Calling it a “well-deserved tax relief” for poll workers, Albay 2nd district Rep. Joey Salceda has recommended the adoption of Senate Bill (SB) No. 2520, which only modified House Bill (HB) No. 9652, or the proposed Poll Workers’ Tax Exemption Act.
In a memorandum sent to the House leadership, Salceda recommended “the adoption by the House of SB No. 2520, or the [proposed] Poll Workers’ Tax Exemption Act”.
The bill has been approved on second reading by the Senate on May 26, 2022 and is expected to be approved on third reading by May 30, 2022. The House approved its version of the measure back in August 2021.

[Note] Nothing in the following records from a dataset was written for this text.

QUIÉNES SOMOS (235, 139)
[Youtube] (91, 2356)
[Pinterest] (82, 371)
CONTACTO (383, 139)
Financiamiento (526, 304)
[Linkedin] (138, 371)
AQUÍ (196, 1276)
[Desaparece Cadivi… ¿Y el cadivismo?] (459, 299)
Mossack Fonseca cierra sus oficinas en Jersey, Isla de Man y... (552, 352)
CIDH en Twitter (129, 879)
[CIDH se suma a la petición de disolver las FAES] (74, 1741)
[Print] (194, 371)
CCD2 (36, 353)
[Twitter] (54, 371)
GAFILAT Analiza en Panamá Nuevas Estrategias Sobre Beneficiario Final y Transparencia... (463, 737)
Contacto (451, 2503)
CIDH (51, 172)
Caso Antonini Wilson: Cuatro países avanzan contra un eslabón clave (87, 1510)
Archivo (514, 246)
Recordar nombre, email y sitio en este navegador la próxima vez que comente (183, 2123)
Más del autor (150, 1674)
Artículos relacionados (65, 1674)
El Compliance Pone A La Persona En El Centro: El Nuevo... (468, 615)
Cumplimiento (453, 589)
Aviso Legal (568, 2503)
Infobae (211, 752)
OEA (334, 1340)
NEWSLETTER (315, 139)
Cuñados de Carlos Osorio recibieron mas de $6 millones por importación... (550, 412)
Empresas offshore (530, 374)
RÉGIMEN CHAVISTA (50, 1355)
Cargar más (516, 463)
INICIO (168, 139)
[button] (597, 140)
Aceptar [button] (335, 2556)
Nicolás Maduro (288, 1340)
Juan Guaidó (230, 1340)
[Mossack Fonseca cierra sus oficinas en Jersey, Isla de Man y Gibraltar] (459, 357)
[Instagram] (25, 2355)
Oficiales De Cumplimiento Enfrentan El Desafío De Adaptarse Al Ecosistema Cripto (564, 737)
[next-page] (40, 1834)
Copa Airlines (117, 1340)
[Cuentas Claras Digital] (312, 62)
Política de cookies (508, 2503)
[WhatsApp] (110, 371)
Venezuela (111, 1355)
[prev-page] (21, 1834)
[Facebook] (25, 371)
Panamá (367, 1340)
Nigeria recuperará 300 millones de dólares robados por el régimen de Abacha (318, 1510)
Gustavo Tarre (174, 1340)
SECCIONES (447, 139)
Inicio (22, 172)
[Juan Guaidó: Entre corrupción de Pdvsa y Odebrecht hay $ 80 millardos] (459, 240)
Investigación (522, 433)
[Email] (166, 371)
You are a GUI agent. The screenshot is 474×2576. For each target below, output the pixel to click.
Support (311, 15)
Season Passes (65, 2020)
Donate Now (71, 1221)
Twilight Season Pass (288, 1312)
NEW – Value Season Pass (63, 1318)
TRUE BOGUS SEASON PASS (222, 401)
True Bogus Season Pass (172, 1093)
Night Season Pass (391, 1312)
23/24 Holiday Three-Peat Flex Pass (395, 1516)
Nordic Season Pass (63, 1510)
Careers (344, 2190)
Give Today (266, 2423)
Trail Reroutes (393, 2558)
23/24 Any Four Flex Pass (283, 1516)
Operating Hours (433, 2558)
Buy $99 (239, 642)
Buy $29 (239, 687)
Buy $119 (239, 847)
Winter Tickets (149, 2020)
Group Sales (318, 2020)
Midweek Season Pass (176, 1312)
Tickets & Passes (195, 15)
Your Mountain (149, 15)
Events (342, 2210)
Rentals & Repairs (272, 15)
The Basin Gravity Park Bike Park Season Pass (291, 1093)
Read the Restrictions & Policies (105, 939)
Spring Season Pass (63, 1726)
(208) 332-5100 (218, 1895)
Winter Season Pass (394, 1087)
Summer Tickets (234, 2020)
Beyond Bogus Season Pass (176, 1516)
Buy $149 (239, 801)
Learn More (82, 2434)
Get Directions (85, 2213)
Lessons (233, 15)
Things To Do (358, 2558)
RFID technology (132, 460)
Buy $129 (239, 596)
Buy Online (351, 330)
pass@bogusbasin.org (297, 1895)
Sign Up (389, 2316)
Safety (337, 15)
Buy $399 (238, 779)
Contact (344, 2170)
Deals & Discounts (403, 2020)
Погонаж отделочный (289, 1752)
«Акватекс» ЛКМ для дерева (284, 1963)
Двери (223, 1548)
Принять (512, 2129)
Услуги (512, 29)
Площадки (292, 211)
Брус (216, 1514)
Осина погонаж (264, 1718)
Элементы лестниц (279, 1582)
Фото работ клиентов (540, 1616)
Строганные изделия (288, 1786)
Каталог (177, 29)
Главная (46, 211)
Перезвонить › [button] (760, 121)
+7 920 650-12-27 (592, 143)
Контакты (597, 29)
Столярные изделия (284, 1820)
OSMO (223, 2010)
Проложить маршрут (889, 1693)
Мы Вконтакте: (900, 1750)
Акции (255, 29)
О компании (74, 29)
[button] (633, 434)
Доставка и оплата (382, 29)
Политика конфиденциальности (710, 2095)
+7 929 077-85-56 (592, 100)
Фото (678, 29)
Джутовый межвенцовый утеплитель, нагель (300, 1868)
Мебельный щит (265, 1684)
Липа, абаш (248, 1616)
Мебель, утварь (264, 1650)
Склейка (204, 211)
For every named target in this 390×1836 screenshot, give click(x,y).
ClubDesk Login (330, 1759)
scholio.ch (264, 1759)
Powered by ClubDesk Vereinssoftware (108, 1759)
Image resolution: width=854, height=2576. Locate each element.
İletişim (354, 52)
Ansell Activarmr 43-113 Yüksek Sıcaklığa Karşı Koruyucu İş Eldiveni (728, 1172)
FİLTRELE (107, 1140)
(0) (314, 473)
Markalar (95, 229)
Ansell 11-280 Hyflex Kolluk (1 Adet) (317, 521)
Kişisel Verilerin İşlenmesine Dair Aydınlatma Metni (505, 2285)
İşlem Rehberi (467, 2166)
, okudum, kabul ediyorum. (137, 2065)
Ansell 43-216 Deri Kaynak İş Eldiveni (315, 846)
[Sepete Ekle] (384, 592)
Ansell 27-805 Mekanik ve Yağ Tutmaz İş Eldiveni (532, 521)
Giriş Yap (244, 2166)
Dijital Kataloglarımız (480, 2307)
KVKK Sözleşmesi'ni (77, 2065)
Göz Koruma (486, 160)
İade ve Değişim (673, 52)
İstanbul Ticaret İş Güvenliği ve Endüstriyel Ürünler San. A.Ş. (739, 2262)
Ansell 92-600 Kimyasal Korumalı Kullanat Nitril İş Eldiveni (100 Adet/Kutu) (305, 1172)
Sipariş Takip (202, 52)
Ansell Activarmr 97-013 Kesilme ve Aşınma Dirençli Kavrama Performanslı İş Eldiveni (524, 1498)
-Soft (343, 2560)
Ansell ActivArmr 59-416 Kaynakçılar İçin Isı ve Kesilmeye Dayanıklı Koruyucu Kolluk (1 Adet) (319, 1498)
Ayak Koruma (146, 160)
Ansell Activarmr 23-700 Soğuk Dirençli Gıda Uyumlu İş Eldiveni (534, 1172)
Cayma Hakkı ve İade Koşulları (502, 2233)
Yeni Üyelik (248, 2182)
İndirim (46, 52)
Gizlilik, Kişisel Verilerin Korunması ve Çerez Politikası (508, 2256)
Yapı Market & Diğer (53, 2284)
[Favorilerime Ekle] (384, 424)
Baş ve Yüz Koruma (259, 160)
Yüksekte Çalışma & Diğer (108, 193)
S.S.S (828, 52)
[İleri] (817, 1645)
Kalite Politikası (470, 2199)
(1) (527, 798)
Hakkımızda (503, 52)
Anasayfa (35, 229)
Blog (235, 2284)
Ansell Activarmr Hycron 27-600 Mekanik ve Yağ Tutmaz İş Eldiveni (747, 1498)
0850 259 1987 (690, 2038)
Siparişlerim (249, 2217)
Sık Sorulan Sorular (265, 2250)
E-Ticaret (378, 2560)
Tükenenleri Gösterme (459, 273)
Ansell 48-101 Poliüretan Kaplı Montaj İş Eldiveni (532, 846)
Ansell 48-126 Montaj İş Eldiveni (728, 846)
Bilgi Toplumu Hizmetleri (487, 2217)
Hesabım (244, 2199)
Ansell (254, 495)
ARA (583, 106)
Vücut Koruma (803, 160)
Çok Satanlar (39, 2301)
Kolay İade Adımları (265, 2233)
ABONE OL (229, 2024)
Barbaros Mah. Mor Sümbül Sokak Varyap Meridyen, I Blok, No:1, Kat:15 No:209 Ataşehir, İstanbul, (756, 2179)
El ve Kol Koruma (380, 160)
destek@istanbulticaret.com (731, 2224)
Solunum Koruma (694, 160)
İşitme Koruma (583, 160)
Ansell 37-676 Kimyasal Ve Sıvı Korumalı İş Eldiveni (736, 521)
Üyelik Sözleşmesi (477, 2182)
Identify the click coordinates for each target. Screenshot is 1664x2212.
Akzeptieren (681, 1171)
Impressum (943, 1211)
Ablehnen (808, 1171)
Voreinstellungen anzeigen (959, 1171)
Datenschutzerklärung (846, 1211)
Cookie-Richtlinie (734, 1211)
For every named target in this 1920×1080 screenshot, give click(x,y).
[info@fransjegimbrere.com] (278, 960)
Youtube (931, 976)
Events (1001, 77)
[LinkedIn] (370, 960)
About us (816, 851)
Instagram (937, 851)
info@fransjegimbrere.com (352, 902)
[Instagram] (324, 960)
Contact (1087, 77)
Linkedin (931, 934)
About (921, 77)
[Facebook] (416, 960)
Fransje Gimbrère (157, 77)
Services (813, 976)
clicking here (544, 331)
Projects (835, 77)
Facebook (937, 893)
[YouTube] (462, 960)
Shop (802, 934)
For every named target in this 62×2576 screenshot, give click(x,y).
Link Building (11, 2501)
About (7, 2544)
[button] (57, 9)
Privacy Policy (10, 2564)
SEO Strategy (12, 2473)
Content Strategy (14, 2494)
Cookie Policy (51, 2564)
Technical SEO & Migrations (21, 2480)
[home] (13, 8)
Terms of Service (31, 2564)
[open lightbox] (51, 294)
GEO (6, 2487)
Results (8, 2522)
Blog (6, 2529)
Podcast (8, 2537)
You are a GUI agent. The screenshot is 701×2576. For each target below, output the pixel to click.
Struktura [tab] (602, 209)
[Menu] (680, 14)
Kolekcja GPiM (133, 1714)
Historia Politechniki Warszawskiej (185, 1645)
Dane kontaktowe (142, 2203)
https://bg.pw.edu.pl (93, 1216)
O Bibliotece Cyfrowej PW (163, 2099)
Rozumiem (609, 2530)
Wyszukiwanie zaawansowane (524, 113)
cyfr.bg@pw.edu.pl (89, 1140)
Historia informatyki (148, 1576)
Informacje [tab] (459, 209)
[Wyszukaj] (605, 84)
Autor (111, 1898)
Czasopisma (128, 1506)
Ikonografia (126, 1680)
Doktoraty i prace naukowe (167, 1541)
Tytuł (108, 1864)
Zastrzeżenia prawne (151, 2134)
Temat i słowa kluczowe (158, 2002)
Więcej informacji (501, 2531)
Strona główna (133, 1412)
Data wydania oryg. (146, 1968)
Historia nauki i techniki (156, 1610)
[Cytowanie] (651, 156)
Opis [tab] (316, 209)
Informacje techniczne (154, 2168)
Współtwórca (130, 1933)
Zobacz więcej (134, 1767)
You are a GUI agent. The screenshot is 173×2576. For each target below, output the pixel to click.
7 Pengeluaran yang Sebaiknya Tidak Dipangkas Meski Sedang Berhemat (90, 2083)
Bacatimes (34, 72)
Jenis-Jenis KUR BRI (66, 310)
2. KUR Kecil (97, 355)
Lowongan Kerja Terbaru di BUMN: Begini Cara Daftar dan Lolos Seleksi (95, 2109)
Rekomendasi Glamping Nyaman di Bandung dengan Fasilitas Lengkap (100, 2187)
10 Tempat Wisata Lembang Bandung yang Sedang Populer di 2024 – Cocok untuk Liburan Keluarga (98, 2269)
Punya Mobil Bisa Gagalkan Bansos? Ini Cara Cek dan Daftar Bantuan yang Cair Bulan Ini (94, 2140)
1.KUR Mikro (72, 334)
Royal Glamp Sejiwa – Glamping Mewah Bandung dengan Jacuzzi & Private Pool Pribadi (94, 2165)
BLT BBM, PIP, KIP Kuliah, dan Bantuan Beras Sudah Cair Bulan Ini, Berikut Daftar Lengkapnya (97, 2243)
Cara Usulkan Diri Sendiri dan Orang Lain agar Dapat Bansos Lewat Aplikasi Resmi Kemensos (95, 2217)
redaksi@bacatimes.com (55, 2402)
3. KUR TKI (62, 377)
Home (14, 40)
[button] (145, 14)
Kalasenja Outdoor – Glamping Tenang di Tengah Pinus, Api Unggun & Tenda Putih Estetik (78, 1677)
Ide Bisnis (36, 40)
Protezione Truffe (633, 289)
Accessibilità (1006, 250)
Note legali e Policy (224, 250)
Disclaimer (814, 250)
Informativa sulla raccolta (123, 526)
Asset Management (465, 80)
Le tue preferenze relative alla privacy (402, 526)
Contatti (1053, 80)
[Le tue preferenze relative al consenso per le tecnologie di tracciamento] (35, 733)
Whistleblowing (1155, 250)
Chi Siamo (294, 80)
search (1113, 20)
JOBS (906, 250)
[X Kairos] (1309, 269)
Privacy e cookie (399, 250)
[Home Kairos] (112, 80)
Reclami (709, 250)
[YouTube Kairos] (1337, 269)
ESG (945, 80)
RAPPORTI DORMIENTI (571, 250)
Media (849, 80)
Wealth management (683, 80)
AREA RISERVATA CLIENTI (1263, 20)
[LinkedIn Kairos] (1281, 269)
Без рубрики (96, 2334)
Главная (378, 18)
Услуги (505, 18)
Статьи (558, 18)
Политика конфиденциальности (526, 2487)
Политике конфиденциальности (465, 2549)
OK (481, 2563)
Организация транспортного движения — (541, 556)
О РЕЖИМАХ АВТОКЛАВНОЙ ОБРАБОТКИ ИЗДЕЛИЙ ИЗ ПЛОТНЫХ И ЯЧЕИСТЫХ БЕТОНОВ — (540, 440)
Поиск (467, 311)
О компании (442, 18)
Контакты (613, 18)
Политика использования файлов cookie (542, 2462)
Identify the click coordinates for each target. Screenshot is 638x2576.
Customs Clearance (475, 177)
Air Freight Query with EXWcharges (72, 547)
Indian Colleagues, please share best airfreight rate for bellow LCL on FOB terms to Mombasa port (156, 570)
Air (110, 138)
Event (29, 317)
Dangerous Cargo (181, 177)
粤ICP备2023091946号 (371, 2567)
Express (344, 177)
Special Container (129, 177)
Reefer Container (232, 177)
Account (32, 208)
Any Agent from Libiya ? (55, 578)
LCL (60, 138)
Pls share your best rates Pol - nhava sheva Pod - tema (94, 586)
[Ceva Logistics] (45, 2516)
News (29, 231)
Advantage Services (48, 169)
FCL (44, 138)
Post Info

“The Committee on Ways and Means recommends adoption, as there is no substantive difference between the Senate and House versions. The Senate version merely clarifies that the exemption shall apply to the May 2022 elections and thereafter,” wrote Salceda.
Salceda said that he is “not of the attitude that the government should tax honoraria for election service, especially given the risks of such a job”.
“Election workers did a job well done in one of the fastest and smoothest elections in the country’s history. It’s well-deserved tax relief,” the economist-solon said. The polls were carried out last May 9.
Salceda also explained that under the current tax treatment, the income of board of election inspectors (BEIs) and other poll workers form part of the taxable income subject to personal income tax under Section 32 of the National Internal Revenue Code as amended.
“Most BEIs are public school teachers. Because the lowest salary grade for public school teacher plantilla positions already exceeds the P250,000 exemption under the Tax Code, the entire election honoraria is typically subject to the 20 percent tax rate on marginal income. The Commission on Elections (Comelec) typically withholds this portion of the honoraria already,” Salceda said.
“The proposal of both the House and the Senate is to include ‘honoraria, travel allowance, and such other benefits as may be granted by the [Comelec] to persons rendering election service pursuant to Section 4 of Republic Act No. 10756, otherwise known as the Election Service Reform Act among exclusions from gross income subject to personal income tax. This would effectively exempt these earnings from tax,” he further said.
Salceda also estimates that “[f]oregoing the 20 percent tax on this amount would be equivalent to a tax revenue loss of P415 million. Considering that elections do not take place every year, this would amount to an annualized revenue loss of around P138.6 million”.
“My committee has run after tax evaders, smugglers, corrupt customs, ecozone, and internal revenue officials, and their accomplices in other agencies. I will not go after election workers, especially given how reasonable the cost of the exemption is…The foregone revenue is just one good tax or smuggling raid [done well],” he noted.
He said it would be a “bad look” for government to pay the election worker a certain amount, but slashes a fifth of it as tax before it is even received.
“For this reason, the Committee on Ways and Means will recommend the fastest way forward for this bill, para umabot pa (so it may get enacted soon]. We strongly recommend adoption by the House, so PRRD [President Duterte] can sign it before his term ends,” Salceda said.